Além do pagamento de outorga, o vencedor do leilão precisará aplicar quase R$ 800 milhões em sinalização, sistemas de comunicação e adequação de pátios na Norte-Sul. O contrato deve ter 35 anos de duração, mas o martelo ainda não foi batido e depende de um pente-fino nos estudos.

Em construção pela Valec desde a década de 1980, a Norte-Sul tem um segundo trecho pronto – entre Palmas e Anápolis (GO) – e que foi inaugurado pela ex-presidente Dilma Rousseff, mas nenhum trem circula por lá. Está quase concluído, com mais de 90% das obras executadas, sua extensão até Estrela D’Oeste (SP).

Uma pecularidade, no entanto, afeta o futuro do projeto.

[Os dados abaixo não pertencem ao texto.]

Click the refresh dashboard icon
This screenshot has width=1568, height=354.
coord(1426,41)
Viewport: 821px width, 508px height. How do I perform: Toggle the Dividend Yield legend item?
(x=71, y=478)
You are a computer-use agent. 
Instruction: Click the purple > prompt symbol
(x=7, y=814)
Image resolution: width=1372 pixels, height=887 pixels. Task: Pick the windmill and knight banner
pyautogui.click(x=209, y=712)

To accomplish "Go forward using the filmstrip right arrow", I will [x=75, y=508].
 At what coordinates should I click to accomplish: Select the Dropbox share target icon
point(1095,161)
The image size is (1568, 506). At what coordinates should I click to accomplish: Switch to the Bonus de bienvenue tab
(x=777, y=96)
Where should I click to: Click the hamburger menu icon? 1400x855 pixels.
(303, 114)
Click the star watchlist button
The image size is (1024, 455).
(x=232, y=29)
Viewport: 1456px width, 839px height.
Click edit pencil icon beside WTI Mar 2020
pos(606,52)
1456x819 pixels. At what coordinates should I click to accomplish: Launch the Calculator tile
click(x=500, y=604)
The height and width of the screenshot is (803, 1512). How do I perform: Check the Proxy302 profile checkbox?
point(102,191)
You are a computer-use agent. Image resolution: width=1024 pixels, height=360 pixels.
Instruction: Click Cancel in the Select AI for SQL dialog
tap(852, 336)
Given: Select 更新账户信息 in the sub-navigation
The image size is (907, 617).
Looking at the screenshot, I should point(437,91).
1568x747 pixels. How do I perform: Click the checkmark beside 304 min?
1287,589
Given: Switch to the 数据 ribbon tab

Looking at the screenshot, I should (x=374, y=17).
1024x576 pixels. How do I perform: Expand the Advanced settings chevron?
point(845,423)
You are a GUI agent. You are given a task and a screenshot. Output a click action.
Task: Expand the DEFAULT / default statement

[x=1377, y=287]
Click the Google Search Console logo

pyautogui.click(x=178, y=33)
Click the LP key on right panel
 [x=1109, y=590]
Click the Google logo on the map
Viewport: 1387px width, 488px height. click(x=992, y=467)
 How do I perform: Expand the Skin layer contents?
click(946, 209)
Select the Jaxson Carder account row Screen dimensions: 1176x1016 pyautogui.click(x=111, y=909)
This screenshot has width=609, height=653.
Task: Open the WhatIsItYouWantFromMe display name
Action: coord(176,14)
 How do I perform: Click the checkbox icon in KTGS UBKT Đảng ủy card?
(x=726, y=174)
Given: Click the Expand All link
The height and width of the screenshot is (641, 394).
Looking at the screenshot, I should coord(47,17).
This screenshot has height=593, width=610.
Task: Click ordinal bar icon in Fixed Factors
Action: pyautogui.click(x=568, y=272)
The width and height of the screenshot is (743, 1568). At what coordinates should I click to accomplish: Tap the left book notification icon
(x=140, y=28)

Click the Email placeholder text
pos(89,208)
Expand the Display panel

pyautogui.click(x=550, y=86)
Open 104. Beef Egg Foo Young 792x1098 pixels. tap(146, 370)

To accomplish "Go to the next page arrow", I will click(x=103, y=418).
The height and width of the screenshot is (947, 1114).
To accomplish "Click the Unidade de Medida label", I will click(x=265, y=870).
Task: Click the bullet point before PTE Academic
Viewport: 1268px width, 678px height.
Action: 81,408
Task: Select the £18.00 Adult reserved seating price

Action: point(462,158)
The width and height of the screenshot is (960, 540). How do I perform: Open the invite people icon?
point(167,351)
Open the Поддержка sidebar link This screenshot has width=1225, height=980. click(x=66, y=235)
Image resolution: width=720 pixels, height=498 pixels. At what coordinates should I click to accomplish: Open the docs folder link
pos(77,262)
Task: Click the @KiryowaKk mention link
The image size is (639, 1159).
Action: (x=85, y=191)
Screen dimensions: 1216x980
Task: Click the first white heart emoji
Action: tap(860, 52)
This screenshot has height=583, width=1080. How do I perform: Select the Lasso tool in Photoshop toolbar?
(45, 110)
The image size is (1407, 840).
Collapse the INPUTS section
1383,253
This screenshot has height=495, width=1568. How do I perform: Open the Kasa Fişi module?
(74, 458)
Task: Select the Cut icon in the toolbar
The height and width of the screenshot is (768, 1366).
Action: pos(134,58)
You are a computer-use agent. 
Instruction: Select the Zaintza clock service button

Como não deságua diretamente em nenhum porto, os trens precisam entrar na malha ferroviária de outras concessionárias para escoar suas cargas. “O fator crítico de sucesso no leilão da Norte-Sul é a regulamentação do direito de passagem”, afirma Bernardo Figueiredo, ex-presidente da Empresa de Planejamento e Logística (EPL), que confirma o interesse da RZD em entrar na disputa.

Ao norte, os trens desembocam na rede da VLI. Ao sul, têm que passar pela Malha Paulista, que é operada pela Rumo e tem um pedido de renovação do contrato por 30 anos tramitando na Agência Nacional de Transportes Terrestres (ANTT). Pelos termos da prorrogação, a Rumo ficará obrigado a abrir seus trilhos para apenas dois trens por dia oriundos da Norte-Sul, que precisam atravessar a Malha Paulista para chegar ao porto de Santos (SP).

Isso significa algo próximo de 3 milhões de toneladas anuais, o que corresponderá a menos de 5% da capacidade total com as obras de ampliação que a Rumo se compromete a fazer. “Precisamos saber quantos trens poderão passar, que desempenho vão ter e quanto se pagará por isso”, esclarece Figueiredo, apontando a necessidade de solução para o assunto. Sem isso, segundo ele, haveria uma assimetria na concorrência com a Rumo e com a VLI.

“Do jeito que está colocada a questão, não resolve o problema. Não dá para entrar na concessão da Norte-Sul e só depois resolver o uso da malha”, completa o ex-presidente da EPL. “Mas os russos têm interesse e acreditam na promessa feita pelo governo de que será dado um tratamento adequado para essa questão.”